What you are asked to do. Retype the items from the line containing "Where should I click to: Expand" up to and including the line containing "coord(494,516)", reproducing each line verbatim.

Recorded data

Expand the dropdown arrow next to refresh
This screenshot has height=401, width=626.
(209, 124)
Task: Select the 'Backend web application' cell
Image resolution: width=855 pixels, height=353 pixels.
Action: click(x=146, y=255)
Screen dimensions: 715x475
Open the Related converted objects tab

---

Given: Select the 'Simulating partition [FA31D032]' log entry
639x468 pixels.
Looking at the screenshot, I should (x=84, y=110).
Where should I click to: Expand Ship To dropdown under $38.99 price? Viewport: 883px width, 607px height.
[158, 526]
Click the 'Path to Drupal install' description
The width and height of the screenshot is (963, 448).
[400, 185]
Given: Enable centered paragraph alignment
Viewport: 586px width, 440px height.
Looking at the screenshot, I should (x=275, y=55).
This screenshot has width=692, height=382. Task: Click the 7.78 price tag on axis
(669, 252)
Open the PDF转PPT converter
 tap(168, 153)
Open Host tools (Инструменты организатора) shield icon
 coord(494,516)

* * *

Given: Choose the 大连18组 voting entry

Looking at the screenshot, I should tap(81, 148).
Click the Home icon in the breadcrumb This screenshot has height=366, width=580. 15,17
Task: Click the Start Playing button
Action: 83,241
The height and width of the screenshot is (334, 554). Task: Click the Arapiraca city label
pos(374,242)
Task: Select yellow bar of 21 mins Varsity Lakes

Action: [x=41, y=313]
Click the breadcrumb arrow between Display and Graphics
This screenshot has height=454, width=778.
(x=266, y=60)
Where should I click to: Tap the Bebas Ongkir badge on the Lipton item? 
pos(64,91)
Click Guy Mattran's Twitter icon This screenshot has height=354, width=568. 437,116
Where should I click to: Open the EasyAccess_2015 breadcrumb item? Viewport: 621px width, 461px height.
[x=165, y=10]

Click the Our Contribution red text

Right answer.
Where should I click to: Expand Ship To dropdown under $38.99 price? Viewport: 883px width, 607px height.
[158, 526]
Click the 'Path to Drupal install' description
The width and height of the screenshot is (963, 448).
[400, 185]
Given: Enable centered paragraph alignment
Viewport: 586px width, 440px height.
Looking at the screenshot, I should (x=275, y=55).
This screenshot has width=692, height=382. Task: Click the 7.78 price tag on axis
(669, 252)
Open the PDF转PPT converter
 tap(168, 153)
Open Host tools (Инструменты организатора) shield icon
 coord(494,516)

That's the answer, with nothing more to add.